▸ Given text
§
Summer reminds us that one of the most useful tools for preventing mosquito bites is insect repellent. Agricultural Research Service (ARS) scientists and colleagues at the University of Florida (UF) have shown that a computer modeling program that looks at compounds' chemical structure can predict which compounds are likely to stop mosquito bites.
For more than 50 years, DEET has been the "gold standard" of mosquito repellents. DEET was discovered during a USDA screening program that tested 40,000 chemicals in an expensive process that took a decade.
The ARS research team included chemist Ulrich Bernier; Gary Clark, research leader of the Mosquito and Fly Unit at ARS' Center for Medical, Agricultural and Veterinary Entomology (CMAVE) in Gainesville, Fla.; and CMAVE Director Kenneth Linthicum. The UF researchers were Alan R. Katritzky, Zuoquan Wang, Svetoslav Slavov, Maia Tsikolia, Dimitar Dobchev, Novruz G. Akhmedov and C. Dennis Hall of the Center for Heterocyclic Compounds, also in Gainesville.
In the research, a modeling system that can use chemical structures and insect receptors was used to predict repellents’ effectiveness against mosquitoes. The researchers used a particularly efficient approach, called quantitative structure-activity relationship, or QSAR. They chose a modeling system called an artificial neural network (ANN), because it can test theoretical compounds generated by the computer against a complicated phenomenon like duration of repellency.
§
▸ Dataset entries
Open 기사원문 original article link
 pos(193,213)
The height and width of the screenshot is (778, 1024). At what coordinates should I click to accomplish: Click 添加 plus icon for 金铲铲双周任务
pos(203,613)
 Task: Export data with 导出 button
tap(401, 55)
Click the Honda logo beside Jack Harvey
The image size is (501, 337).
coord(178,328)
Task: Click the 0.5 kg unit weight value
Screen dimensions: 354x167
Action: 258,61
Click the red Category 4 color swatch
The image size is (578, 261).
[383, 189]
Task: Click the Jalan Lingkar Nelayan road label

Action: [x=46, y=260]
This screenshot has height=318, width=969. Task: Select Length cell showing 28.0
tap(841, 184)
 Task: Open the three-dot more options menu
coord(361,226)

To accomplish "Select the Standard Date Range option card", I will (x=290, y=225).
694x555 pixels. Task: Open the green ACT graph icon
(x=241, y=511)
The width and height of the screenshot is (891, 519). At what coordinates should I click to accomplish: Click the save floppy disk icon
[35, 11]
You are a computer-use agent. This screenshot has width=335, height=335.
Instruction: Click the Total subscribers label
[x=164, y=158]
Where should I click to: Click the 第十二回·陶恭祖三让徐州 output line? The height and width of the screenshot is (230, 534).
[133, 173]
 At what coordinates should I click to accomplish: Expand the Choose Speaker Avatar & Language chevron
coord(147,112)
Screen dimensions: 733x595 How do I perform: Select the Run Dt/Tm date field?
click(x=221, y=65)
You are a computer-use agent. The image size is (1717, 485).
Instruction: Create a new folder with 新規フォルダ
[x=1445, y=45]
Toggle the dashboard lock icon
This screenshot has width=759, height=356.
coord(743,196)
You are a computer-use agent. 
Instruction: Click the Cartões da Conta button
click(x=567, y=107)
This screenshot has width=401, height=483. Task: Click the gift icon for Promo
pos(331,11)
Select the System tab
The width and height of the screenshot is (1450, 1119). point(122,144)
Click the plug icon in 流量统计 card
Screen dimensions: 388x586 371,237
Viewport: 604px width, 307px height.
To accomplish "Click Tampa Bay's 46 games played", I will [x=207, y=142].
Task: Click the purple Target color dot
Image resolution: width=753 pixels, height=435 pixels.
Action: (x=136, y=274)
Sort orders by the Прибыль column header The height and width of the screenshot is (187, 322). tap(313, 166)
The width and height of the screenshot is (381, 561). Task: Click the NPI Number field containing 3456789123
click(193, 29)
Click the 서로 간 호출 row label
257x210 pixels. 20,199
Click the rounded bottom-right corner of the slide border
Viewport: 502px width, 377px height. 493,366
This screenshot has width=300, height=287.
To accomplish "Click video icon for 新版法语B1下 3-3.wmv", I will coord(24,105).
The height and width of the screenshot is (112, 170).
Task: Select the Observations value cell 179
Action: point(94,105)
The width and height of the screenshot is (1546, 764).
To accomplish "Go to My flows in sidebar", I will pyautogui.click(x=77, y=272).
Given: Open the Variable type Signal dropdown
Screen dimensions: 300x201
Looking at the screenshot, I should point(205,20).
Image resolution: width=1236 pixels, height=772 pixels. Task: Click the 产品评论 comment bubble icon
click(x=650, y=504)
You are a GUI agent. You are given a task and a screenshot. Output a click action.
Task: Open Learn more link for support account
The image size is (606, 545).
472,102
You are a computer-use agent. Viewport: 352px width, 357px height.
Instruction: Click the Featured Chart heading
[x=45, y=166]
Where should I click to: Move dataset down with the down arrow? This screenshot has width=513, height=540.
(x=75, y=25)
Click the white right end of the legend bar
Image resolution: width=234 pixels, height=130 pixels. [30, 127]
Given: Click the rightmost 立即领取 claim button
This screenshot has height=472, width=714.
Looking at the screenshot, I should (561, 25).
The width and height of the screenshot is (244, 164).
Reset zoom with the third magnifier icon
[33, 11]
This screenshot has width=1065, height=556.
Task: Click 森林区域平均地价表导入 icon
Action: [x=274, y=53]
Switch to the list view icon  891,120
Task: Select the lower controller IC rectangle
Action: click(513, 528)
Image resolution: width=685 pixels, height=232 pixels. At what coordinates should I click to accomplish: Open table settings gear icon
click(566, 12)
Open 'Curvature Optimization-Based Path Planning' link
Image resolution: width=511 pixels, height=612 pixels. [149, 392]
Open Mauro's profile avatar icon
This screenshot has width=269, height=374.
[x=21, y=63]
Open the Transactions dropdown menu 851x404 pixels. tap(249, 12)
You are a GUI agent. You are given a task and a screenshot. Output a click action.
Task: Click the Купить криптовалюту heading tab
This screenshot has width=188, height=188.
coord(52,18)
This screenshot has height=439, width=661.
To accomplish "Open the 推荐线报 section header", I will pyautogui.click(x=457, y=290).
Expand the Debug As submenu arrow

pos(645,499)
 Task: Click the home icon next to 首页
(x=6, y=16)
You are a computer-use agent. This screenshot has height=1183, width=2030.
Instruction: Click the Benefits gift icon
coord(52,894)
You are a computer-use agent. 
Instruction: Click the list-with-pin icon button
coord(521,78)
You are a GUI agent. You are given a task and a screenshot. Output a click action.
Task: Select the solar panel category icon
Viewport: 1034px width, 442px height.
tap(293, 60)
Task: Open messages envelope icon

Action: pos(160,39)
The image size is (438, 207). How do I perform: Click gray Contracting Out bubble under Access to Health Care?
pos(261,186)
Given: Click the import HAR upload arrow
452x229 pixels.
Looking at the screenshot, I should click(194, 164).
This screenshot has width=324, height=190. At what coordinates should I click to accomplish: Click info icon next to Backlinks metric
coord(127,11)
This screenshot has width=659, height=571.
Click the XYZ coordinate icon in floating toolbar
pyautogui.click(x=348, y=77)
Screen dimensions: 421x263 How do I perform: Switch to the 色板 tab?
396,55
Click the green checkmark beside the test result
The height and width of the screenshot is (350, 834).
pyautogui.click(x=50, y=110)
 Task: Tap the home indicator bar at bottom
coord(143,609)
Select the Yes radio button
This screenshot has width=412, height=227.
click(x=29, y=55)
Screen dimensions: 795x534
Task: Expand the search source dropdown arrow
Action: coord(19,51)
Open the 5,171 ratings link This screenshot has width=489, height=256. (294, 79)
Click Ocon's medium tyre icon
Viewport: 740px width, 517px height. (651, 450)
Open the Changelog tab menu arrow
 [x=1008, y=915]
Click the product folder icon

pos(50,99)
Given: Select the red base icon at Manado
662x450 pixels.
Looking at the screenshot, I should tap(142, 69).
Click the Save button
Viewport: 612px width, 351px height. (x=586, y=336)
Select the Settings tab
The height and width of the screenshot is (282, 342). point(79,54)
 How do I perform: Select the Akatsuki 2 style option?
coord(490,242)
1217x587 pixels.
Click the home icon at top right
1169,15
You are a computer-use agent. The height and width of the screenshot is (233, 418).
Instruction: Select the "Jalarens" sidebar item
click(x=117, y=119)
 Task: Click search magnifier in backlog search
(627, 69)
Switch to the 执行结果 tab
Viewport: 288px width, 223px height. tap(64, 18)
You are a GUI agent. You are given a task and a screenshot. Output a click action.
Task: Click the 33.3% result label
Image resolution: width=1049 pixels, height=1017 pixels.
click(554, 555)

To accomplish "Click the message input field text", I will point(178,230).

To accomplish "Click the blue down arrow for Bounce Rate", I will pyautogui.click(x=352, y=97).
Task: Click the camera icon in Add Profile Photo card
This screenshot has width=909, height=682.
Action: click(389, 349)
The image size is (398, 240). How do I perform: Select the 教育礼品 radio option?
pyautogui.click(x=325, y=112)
§
▸ The task
In the mosquito repellent article, copy the part between "For more than" and "also in Gainesville.", inclusive, and swap "mosquito repellents" for "insect repellents".

▸ Solution for this problem
For more than 50 years, DEET has been the "gold standard" of insect repellents. DEET was discovered during a USDA screening program that tested 40,000 chemicals in an expensive process that took a decade.
The ARS research team included chemist Ulrich Bernier; Gary Clark, research leader of the Mosquito and Fly Unit at ARS' Center for Medical, Agricultural and Veterinary Entomology (CMAVE) in Gainesville, Fla.; and CMAVE Director Kenneth Linthicum. The UF researchers were Alan R. Katritzky, Zuoquan Wang, Svetoslav Slavov, Maia Tsikolia, Dimitar Dobchev, Novruz G. Akhmedov and C. Dennis Hall of the Center for Heterocyclic Compounds, also in Gainesville.